Items from a data source:
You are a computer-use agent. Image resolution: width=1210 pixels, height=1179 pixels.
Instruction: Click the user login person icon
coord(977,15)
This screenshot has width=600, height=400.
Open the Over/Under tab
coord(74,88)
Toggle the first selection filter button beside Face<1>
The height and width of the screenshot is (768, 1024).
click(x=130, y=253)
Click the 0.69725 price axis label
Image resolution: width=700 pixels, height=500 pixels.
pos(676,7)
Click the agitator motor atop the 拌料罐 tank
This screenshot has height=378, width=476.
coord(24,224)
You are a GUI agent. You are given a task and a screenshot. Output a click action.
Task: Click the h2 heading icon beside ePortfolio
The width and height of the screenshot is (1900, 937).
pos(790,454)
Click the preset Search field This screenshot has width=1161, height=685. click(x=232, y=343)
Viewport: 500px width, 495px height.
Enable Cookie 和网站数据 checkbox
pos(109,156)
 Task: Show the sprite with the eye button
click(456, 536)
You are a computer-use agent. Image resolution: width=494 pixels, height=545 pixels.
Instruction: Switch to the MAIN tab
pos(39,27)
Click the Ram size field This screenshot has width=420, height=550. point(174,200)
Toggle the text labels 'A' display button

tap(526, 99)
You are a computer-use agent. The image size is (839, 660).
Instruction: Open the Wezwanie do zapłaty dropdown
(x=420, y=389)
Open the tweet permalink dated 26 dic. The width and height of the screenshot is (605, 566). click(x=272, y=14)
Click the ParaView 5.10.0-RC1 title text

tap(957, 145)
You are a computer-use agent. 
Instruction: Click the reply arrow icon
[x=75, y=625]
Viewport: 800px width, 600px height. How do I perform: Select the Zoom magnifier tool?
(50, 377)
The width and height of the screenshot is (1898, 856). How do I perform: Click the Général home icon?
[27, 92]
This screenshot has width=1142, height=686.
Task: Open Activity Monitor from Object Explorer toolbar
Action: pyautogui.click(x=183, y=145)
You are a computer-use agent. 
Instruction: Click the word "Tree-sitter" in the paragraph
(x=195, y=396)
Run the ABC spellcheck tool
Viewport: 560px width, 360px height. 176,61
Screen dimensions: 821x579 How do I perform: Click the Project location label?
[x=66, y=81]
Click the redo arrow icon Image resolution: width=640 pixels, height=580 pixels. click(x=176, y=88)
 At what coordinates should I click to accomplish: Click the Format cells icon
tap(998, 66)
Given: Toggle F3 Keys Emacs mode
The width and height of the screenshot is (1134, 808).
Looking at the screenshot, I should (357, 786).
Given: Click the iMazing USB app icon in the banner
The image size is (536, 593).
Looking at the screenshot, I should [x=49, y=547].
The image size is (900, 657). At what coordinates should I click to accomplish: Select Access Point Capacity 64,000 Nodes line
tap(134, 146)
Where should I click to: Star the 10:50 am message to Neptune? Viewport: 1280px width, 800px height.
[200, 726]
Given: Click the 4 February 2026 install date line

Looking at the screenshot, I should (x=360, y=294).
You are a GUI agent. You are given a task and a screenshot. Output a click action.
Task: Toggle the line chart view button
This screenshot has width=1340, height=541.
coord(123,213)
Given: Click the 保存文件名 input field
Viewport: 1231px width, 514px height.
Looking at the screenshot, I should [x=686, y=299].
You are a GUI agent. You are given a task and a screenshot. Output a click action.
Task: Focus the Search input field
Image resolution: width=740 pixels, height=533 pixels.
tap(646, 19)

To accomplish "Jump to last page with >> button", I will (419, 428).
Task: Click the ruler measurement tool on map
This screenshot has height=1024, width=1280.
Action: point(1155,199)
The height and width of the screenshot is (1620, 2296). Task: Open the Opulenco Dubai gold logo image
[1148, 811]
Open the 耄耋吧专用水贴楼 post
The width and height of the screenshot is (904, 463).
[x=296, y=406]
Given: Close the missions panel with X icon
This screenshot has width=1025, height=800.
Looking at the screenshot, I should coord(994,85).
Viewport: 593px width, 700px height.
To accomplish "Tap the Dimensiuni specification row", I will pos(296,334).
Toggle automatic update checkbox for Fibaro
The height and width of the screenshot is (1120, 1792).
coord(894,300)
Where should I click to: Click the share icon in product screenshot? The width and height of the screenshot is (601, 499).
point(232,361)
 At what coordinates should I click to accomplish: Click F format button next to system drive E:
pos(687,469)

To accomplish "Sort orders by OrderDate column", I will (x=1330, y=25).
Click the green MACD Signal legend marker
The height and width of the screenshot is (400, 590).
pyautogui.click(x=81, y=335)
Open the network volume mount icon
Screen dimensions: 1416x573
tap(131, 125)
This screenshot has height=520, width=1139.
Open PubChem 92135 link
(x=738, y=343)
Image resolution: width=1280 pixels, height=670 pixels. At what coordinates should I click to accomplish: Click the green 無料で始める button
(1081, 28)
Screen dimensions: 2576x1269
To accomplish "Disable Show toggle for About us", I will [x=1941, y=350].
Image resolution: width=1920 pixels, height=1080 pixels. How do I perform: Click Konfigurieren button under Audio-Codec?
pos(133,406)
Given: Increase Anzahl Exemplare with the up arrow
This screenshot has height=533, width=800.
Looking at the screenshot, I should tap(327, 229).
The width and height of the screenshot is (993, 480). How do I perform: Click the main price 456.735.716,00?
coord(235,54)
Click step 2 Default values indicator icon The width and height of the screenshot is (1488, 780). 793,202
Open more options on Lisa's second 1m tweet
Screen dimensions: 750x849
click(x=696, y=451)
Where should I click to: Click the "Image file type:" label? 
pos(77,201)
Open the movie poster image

— The task —
Give the number of lines in the records that contain the string "Search", and nothing besides.

— Written answer —
2